Как можно контролировать свое субъективное восприятие времени

Как можно контролировать свое субъективное восприятие времени

Newочём

Недавно, субботним утром, мы с моей женой Сьюзан выбрались в город, чтобы сходить в Метрополитен-музей, в котором не были с рождения наших сыновей. Толпа еще не заполонила галереи, и целый час мы ходили по залам, впитывая глубокую тишину искусства. Мы ненадолго разделились: вместе, но по отдельности. Пока Сьюзан бродила среди Мане и Ван Гога, я зашел в маленькую боковую галерею, не намного больше вагона метро, где расположились несколько стеклянных витрин с небольшими бронзовыми скульптурами Дега. Там было несколько бюстов, шагающие лошади и маленькая бронзовая фигурка женщины, поднимающейся на ноги и вытягивающей вверх левую руку, словно пробуждаясь после долгого сна. 

В конце галереи, в длинной витрине, расположилось несколько десятков балерин в различных состояниях движения или покоя.
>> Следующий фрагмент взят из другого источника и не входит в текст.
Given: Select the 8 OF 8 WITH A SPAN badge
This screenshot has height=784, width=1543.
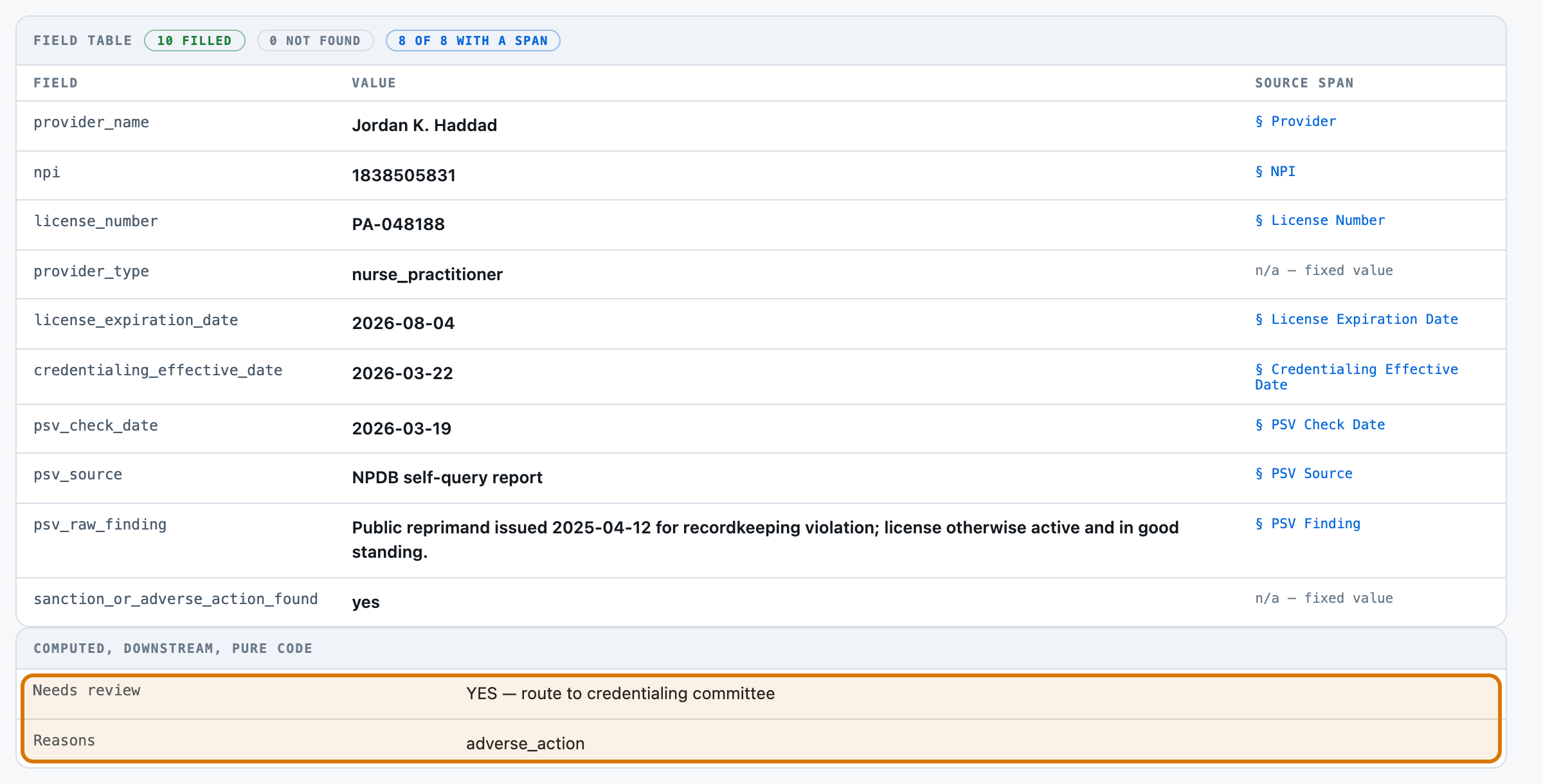Looking at the screenshot, I should 473,40.
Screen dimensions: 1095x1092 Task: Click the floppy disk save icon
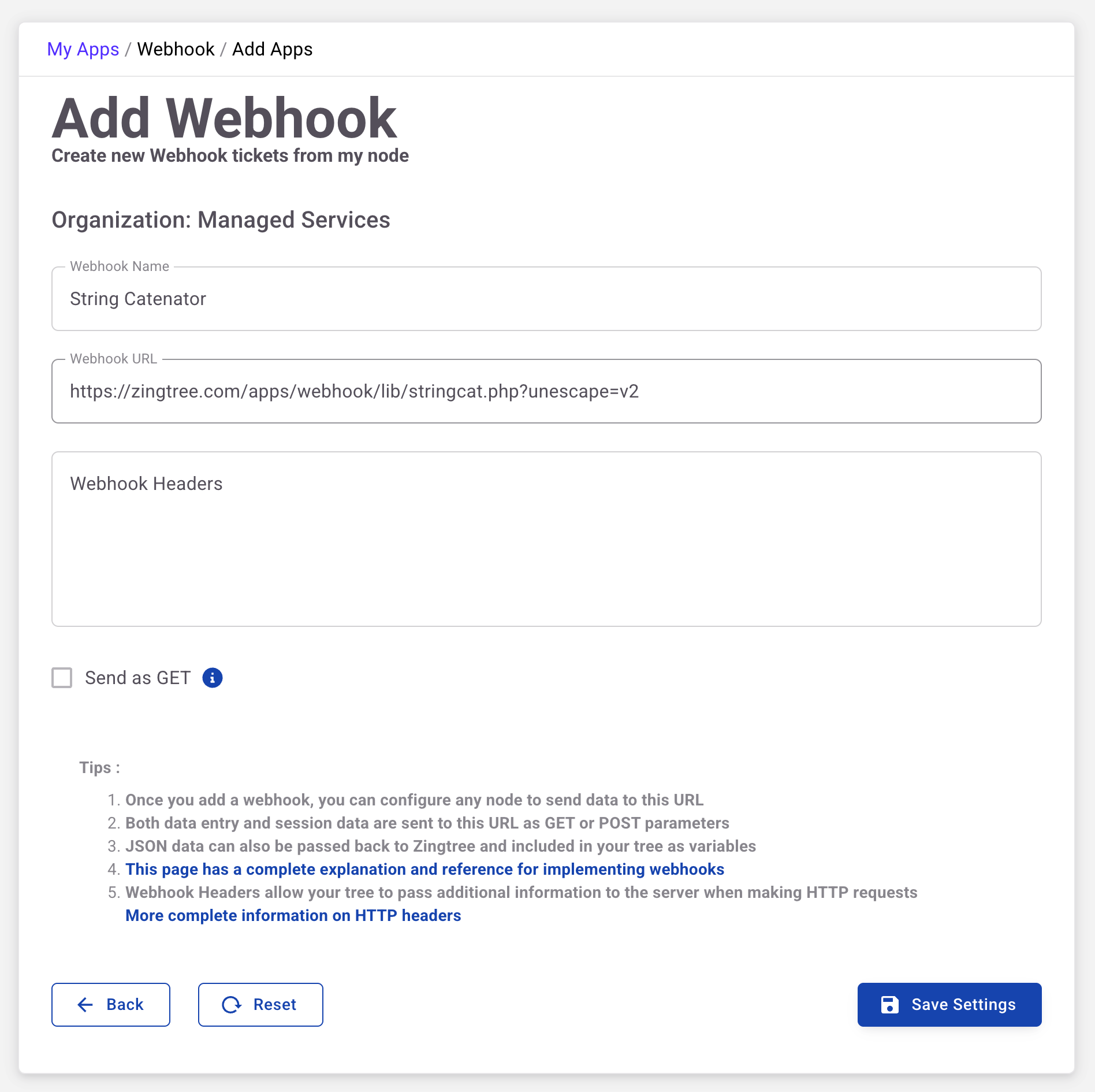click(x=889, y=1005)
Одна танцовщица рассматривала подошву правой ноги, другая надевала чулок, третья стояла, выдвинув правую ногу вперед, с руками за головой. I арабеск — наклониться вперед на одной ноге, руки в стороны — ребенок, изображающий самолет. II арабеск — стоя прямо на левой ноге с правой ногой вытянутой вперед, вытянуть левую руку над головой. Они застыли в движении, но были ими полны. Мне показалось, что я по ошибке попал на репетицию, и танцовщицы остановились на столько, чтобы мне хватило времени оценить механику их грации. В какой-то момент появилась группа молодых людей, которых я тоже принял за танцоров. Их руководитель спросил: «Быстро, кто из них — вы сейчас?», и они выбрали по статуэтке для подражания — стоящий рядом со мной молодой человек выдвинул правую ногу вперед, поставил руки на пояс, а локти отвел назад. «Мне нравится, что ты выбрал именно ее», — отметил инструктор. 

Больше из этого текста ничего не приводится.